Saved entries
·····
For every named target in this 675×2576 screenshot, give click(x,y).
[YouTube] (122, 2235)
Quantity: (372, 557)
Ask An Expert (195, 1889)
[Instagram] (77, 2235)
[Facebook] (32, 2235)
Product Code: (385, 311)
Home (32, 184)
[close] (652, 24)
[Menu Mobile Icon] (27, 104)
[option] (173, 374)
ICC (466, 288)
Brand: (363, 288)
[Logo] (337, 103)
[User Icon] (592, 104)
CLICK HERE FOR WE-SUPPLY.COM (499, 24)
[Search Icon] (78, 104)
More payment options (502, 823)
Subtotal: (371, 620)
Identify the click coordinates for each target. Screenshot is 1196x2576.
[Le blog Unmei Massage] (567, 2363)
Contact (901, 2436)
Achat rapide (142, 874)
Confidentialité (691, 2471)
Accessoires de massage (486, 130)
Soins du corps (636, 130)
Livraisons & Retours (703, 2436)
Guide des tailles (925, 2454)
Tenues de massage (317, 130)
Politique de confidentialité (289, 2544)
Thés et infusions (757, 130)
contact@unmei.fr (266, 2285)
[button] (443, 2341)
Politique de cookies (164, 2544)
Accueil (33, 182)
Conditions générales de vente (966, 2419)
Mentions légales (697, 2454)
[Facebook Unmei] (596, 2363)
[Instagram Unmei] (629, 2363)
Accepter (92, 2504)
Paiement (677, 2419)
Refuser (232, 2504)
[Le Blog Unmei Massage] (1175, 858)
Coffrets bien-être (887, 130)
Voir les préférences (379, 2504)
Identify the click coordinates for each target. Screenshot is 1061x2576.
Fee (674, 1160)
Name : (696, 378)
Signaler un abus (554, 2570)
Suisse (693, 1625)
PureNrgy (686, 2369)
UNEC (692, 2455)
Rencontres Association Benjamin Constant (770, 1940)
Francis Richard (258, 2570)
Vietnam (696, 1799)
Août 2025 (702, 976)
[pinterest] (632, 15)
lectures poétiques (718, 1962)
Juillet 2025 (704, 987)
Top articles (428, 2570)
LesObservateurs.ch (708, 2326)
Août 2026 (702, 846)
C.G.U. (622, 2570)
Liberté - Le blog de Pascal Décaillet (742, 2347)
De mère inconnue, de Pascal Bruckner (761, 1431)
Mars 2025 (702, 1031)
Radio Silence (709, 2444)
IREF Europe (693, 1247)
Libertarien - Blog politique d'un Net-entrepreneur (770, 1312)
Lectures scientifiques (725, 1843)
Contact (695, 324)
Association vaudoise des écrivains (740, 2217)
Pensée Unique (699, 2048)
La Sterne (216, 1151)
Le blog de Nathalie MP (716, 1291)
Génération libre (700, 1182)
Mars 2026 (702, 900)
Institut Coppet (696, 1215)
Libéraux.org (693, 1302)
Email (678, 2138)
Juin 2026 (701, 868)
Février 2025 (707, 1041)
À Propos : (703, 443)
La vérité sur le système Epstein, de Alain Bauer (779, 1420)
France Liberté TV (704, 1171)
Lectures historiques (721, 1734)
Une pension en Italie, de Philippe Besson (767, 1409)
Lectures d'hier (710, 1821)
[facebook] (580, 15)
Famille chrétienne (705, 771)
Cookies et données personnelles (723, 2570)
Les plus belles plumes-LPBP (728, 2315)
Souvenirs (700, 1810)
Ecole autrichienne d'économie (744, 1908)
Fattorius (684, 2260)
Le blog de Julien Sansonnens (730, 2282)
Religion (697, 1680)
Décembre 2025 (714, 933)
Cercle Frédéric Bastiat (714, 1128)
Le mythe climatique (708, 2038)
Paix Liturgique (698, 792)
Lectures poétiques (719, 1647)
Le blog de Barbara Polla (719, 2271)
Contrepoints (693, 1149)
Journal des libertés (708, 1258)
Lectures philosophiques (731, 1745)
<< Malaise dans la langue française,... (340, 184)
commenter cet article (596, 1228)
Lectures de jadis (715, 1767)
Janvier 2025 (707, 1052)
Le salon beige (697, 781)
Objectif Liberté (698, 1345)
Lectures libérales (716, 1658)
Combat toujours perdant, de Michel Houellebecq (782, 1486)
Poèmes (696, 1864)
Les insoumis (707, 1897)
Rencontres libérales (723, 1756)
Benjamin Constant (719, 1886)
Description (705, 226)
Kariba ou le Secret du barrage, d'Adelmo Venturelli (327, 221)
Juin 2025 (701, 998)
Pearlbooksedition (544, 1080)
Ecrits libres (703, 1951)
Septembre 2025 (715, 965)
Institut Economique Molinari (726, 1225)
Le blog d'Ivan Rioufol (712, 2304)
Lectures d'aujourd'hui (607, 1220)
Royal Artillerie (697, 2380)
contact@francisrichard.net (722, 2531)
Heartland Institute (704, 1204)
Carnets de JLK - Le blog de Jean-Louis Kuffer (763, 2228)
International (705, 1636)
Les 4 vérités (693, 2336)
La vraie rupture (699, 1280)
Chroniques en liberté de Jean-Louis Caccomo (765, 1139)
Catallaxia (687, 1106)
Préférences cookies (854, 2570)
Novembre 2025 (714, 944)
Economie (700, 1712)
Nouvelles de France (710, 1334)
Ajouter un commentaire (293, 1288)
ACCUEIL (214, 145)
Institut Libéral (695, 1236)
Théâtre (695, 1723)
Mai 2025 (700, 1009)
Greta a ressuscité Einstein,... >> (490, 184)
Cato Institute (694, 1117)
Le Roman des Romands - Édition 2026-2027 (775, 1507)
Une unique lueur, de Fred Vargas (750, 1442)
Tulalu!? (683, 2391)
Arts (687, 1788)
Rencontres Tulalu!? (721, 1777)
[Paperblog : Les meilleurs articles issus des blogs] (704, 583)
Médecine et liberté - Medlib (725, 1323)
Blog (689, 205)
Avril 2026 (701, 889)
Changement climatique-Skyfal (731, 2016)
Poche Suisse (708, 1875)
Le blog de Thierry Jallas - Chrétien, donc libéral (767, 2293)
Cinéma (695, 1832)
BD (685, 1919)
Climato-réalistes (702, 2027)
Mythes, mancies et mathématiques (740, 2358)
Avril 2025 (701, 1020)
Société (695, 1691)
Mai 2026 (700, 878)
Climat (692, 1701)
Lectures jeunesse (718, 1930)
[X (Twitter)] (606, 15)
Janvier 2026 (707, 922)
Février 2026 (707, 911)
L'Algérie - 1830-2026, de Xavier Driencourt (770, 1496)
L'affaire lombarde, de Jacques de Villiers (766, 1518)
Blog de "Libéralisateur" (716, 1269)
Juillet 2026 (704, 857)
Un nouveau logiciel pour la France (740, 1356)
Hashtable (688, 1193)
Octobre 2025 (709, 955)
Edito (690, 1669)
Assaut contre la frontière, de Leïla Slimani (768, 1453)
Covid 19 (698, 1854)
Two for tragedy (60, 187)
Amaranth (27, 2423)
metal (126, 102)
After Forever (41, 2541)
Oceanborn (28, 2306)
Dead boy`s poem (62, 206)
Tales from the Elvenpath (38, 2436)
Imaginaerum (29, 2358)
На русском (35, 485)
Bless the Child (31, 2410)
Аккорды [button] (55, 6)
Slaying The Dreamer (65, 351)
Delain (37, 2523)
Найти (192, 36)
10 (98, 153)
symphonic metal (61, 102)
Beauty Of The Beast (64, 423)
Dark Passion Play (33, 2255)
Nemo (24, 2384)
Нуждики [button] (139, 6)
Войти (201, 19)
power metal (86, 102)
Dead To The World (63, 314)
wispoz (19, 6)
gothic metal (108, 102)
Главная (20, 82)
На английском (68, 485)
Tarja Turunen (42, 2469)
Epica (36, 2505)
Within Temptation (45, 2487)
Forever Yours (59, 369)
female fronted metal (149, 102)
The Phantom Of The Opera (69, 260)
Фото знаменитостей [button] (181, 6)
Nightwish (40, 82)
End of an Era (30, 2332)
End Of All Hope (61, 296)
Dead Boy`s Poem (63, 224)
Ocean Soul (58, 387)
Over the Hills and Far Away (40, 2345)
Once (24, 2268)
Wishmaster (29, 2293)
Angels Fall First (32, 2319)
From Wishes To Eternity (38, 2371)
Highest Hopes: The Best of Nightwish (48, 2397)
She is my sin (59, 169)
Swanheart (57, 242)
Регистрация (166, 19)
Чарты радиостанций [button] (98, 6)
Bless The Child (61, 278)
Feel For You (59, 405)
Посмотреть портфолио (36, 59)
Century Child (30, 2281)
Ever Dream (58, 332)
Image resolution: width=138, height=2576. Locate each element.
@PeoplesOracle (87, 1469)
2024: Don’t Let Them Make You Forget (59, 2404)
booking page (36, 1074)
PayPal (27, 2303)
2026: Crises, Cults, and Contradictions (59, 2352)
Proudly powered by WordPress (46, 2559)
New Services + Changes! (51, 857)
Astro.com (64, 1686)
·····
Task
The expected answer is a copy of each line in the records that holds the word "poétiques".

Written answer
lectures poétiques (718, 1962)
Lectures poétiques (719, 1647)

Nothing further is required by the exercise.